1、种子培养:将-80℃甘油管保存的菌种接入种子培养基(工业级蛋白胨10g/L,工业级酵母粉5g/L,NaCL 10g/L,100mg/L氨苄青霉素,pH 7.10)中,使用恒温摇床进行培养:转速200rpm,温度37℃,培养8小时。
2、发酵产酶:
分批发酵阶段:将种子液以8%接种量接入发酵培养基(甘油8g/L,蛋白胨1g/L,酵母粉2g/L,KH2PO4 13.5g/L,(NH4)2HPO4 4g/L,柠檬酸1.7g/L,MgSO40.68g/L,微量元素液10mL/L,氨苄青霉素100mg/L),通过控制搅拌转速和通风量使溶氧维持30%,控制温度为30℃,流加质量浓度为25%的氨水控制pH 7.0,培养时间6个小时;
补料发酵阶段:待溶氧上升至80-100%,批式培养结束后,以指数流加的方式补加以甘油为碳源的补料液(甘油500g/L,MgSO4·7H2O 20g/L,蛋白胨15g/L,酵母粉30g/L),使菌体以0.2h-1的比生长速率进行生长,控制温度30℃,溶氧维持在30%,当菌体OD600达到15,采用一次性添加的方式,加入0.75%甘氨酸(质量体积分数),流加质量浓度为25%的氨水控制pH 7.0;
诱导培养阶段:当菌体OD600达到50时,将温度降为25℃,溶氧维持在30%,连续补加0.3g·L-1·h-1乳糖,每5h降低10%的乳糖流速,通过补加浓度为200g/L乳糖溶液,使发酵液剩余乳糖浓度控制在4-6g/L。同时溶氧控制在20-30%,控制pH 7.0±0.5,诱导15小时左右,添加0.5%浓度的Tween 80,继续发酵5小时。发酵培养结束后,淀粉脱支酶活力达到386U/mL。
实施例2
具体过程如下:本实验室构建的重组大肠杆菌是pulB/pET20b(+)/BL21(DE3)为生产菌种(一种通过促进活性蛋白聚集体解聚提高淀粉脱支酶产量的方法.CN201210035298.0)。

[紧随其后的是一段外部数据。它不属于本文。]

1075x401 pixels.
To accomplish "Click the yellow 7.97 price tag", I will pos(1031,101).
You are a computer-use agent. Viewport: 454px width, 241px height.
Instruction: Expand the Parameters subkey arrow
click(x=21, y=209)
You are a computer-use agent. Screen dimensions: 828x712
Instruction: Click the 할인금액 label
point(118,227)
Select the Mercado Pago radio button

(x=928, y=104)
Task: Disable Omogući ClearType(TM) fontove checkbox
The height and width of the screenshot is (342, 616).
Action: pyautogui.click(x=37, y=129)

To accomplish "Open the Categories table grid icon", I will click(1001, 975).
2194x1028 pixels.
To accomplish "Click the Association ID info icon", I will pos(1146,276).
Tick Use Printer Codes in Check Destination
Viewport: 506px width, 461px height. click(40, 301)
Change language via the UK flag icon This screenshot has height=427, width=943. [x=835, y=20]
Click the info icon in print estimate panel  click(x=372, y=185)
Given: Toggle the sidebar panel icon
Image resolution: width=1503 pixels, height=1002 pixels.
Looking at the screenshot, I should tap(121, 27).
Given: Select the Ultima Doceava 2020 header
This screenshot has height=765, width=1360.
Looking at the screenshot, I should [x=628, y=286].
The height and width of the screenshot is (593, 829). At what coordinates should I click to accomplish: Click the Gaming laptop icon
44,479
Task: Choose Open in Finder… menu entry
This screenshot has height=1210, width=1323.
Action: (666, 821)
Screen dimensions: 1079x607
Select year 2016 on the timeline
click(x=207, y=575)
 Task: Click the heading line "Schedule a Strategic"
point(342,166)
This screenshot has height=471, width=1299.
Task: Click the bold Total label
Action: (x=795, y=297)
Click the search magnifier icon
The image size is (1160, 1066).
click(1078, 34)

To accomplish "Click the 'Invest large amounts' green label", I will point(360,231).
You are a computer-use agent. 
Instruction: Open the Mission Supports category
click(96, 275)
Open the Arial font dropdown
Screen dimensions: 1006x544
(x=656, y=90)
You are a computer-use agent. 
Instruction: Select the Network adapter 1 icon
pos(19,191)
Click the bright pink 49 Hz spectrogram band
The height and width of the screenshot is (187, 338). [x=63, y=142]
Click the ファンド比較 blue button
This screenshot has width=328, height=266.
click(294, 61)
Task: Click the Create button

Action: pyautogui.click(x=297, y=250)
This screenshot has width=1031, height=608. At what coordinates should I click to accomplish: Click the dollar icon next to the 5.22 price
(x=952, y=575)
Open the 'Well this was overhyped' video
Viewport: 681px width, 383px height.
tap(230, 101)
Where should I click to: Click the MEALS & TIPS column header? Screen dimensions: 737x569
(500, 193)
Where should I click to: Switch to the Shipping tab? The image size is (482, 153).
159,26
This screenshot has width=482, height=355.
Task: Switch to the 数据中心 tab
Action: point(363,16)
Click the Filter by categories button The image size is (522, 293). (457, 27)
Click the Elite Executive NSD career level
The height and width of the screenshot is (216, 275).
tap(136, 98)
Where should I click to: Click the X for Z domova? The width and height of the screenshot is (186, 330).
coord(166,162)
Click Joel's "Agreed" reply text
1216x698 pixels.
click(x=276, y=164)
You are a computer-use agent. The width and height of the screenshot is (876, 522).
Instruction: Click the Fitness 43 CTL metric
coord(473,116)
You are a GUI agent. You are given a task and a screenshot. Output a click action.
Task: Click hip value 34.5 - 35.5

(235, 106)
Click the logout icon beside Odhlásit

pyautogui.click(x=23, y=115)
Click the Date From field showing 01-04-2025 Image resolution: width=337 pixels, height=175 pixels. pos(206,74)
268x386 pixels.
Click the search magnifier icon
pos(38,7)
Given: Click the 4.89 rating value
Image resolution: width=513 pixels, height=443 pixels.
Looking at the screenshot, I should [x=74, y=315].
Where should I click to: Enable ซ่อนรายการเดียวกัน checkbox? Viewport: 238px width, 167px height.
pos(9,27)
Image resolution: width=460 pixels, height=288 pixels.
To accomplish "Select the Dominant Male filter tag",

1、种子培养:将-80℃甘油管保存的菌种接入种子培养基(工业级蛋白胨10g/L,工业级酵母粉5g/L,NaCL 10g/L,pH 7.10)中,使用恒温摇床进行培养:转速200rpm,温度37℃,培养8小时。
2、发酵产酶:
分批发酵阶段:将种子液以8%接种量接入发酵培养基(甘油8g/L,蛋白胨1g/L,酵母粉2g/L,KH2PO4 13.5g/L,(NH4)2HPO4 4g/L,柠檬酸1.7g/L,MgSO40.68g/L,微量元素液10mL/L),通过控制搅拌转速和通风量使溶氧维持30%,控制温度为30℃,流加质量浓度为25%的氨水控制pH 7.0,培养时间6个小时;
补料发酵阶段:待溶氧上升至80-100%,批式培养结束后,以指数流加的方式补加以甘油为碳源的补料液(甘油500g/L,MgSO4·7H2O 20g/L,蛋白胨15g/L,酵母粉30g/L),使菌体以0.2h-1的比生长速率进行生长,控制温度30℃,溶氧维持在30%,当菌体OD600达到15,采用一次性添加的方式,加入0.75%甘氨酸(质量体积分数),流加质量浓度为25%的氨水控制pH 7.0;
诱导培养阶段:当菌体OD600达到50时,将温度降为25℃,溶氧维持在30%,一次性添加20mmol/L的甜菜碱,同时连续补加0.3g·L-1·h-1乳糖,每5h降低10%的乳糖流速,通过补加浓度为200g/L乳糖溶液,使发酵液剩余乳糖浓度控制在4-6g/L。同时溶氧控制在20-30%,控制pH 7.0±0.5,诱导15小时左右,添加0.5%浓度的Tween 80,继续发酵5小时。发酵培养结束后,淀粉脱支酶活力达到1400U/mL。